Even if it is windows
But how to install them
I wanted to be excited just like you, but I just can't find the reason to use it over burp intruder. Given the world lists, both can do the job
I also like intruder but I know a lot of people want speed w/o having to pay for pro, so ffuf is a good option
It's not installing in Termux😥😥
can you add nest bug bounty series
Nest?
@@InsiderPhD sorry next bug bounty series
@@josephnimsara3169 Aha! I'm actually working on a video right now, spoiler alert on account takeovers, it's just not quittteeee ready to be released yet!
It's almost done though, 90%-ish
this is actually as close as command line burp intruder as you can get
*cough* if you don't have premium it's better than command line burp intruder, it's not speed limited
Wow what a weird cough, covid amiright?
❤️
First comment, very quick!
@@InsiderPhD yeah, hope i will get next one too😊😎
The command doesn’t work on mac
You need to install ffuf first using the GitHub link :)
Hmm i will use ffuf instead dirsearch
Hi mam I know only terminal and cmd what is this looks new..???

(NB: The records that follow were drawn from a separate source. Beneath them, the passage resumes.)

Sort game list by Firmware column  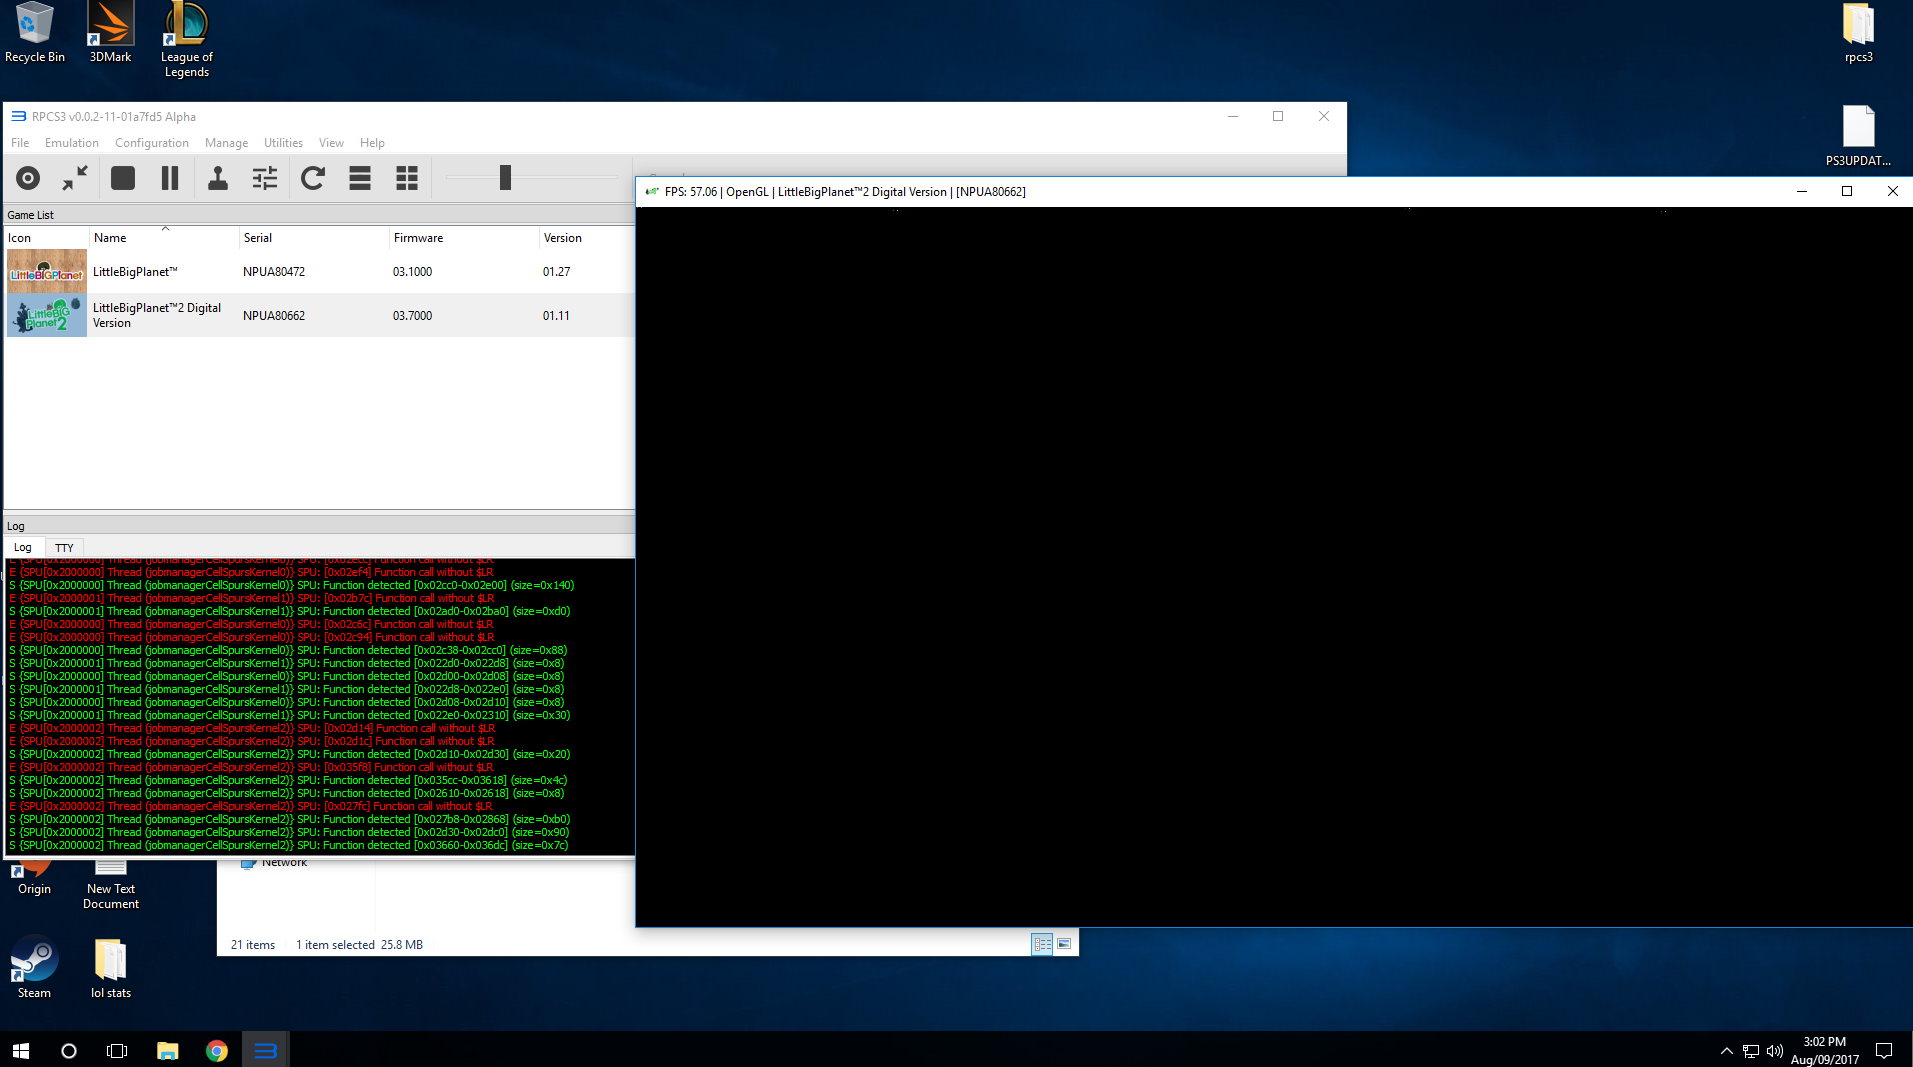tap(418, 238)
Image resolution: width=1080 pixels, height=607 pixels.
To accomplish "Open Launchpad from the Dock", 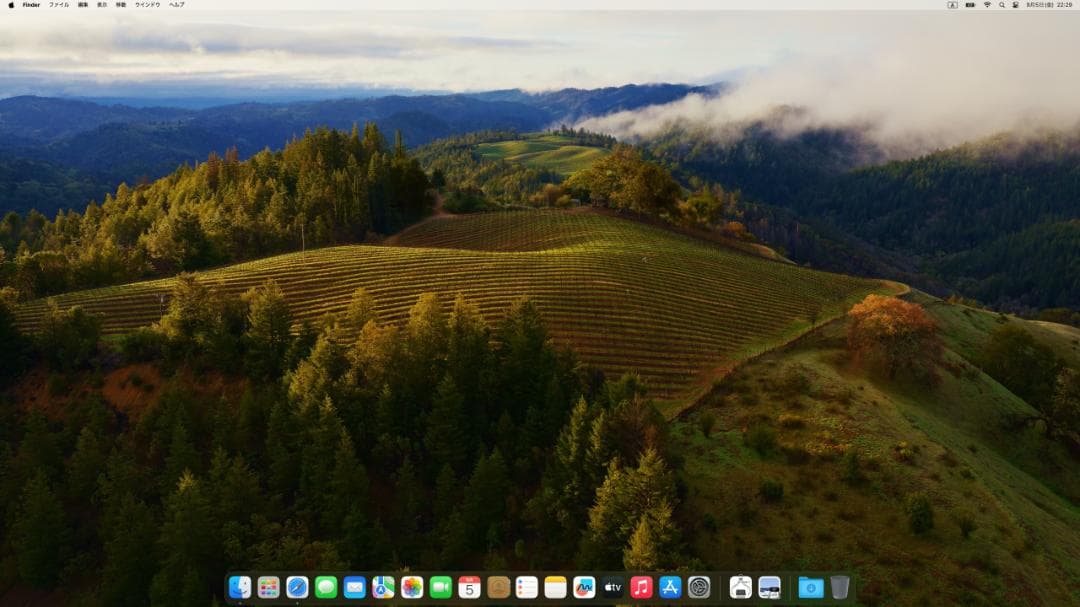I will 266,588.
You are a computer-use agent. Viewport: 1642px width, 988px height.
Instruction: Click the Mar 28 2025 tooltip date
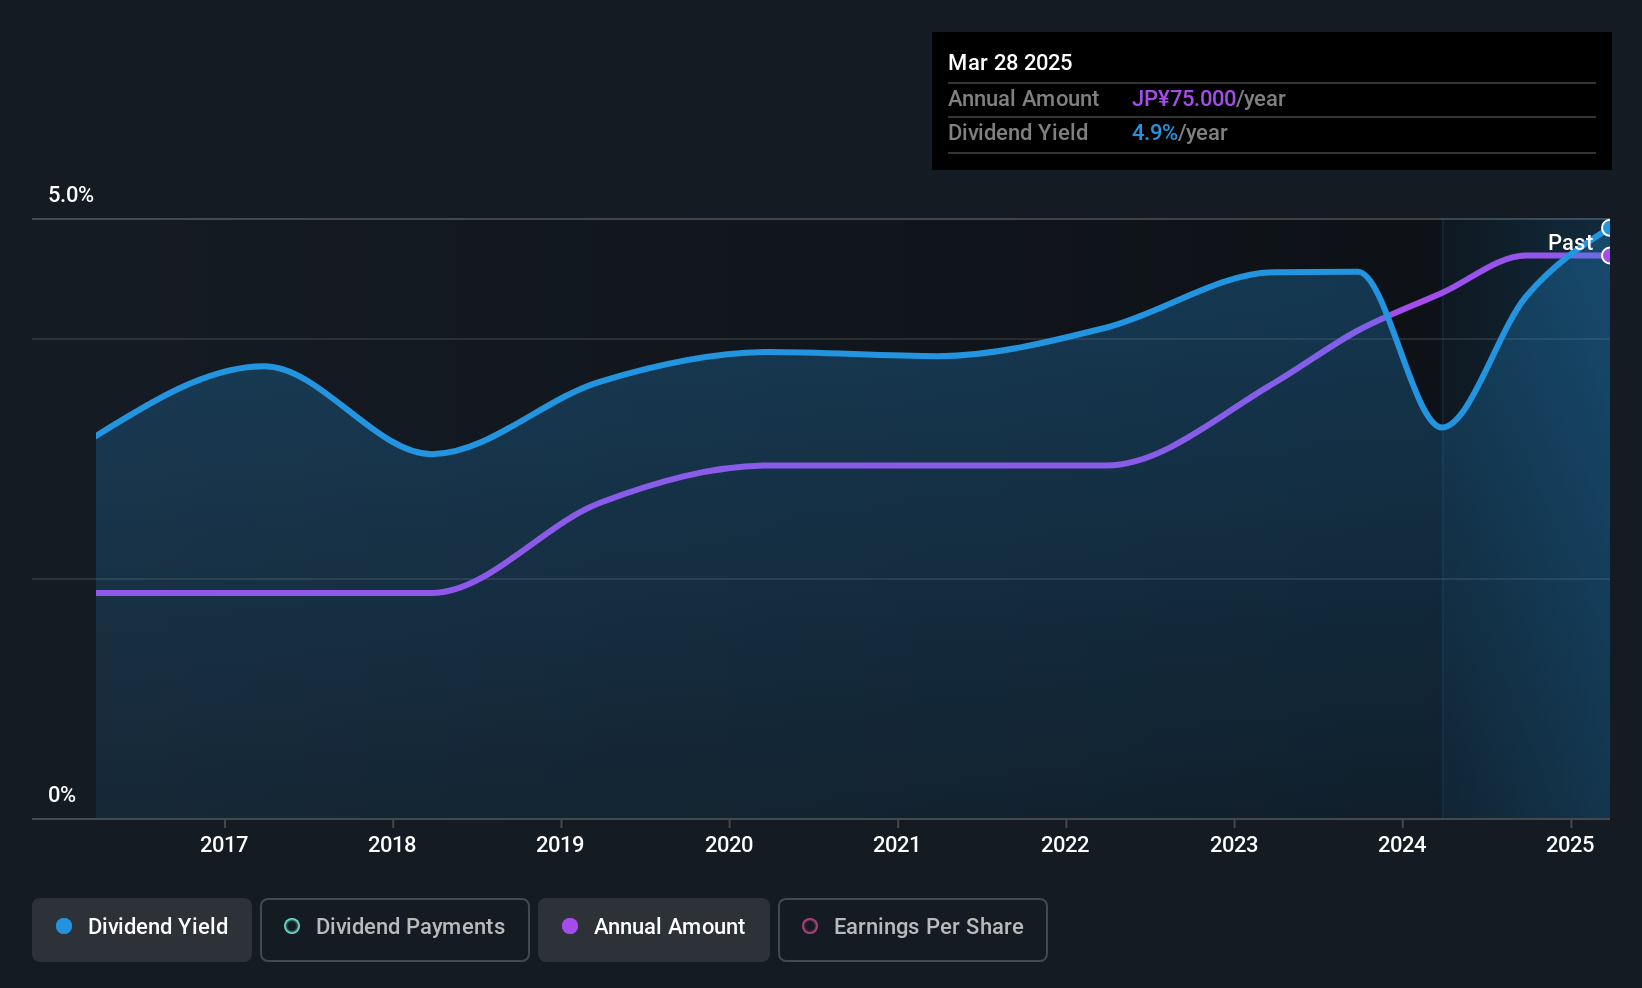(1010, 63)
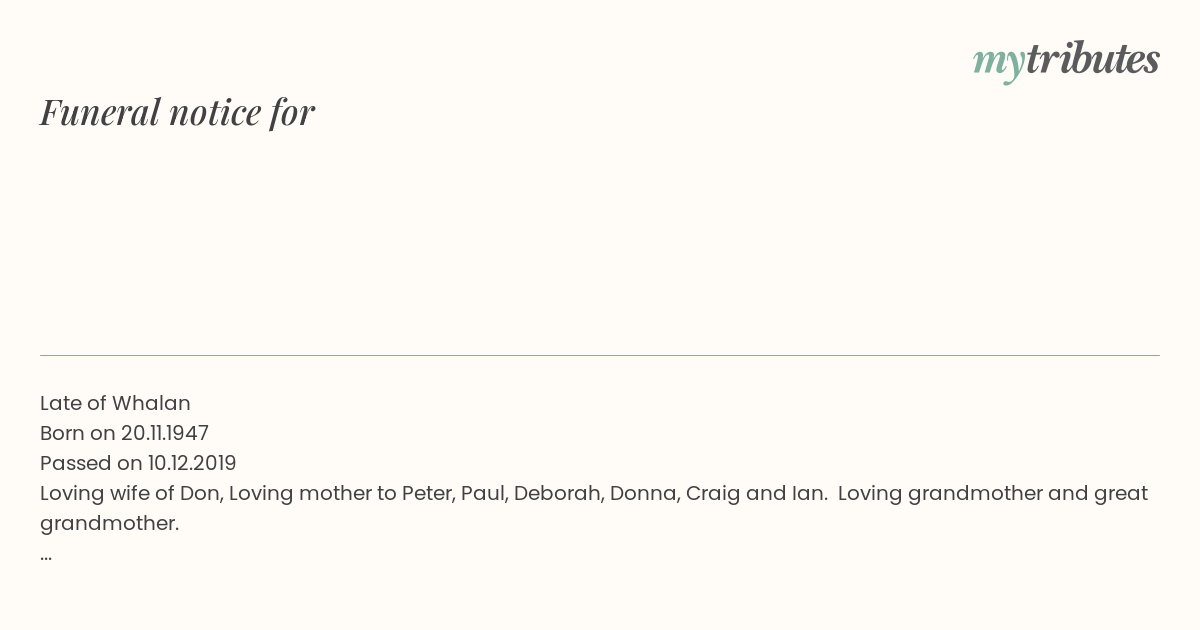Select the "Late of Whalan" line

point(115,403)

Check out my video on API enumeration to get a better idea of why you might use a tool like ffuf
@@InsiderPhD thanks for your reply 🙂 please make a live session on ffuf🔥
I have insider knowledge that the video you seek is on it's way but by another creator ;)
😍 😛
hgyug
25+ mins and i ddnt even get to know what you where teaching ... i cnt even see the help menu of the TOOL SHAME ON YOU .....
This actually an Awesome video and great tool with an invaluable information thanks a lot, probably dislikers are Gobuster users.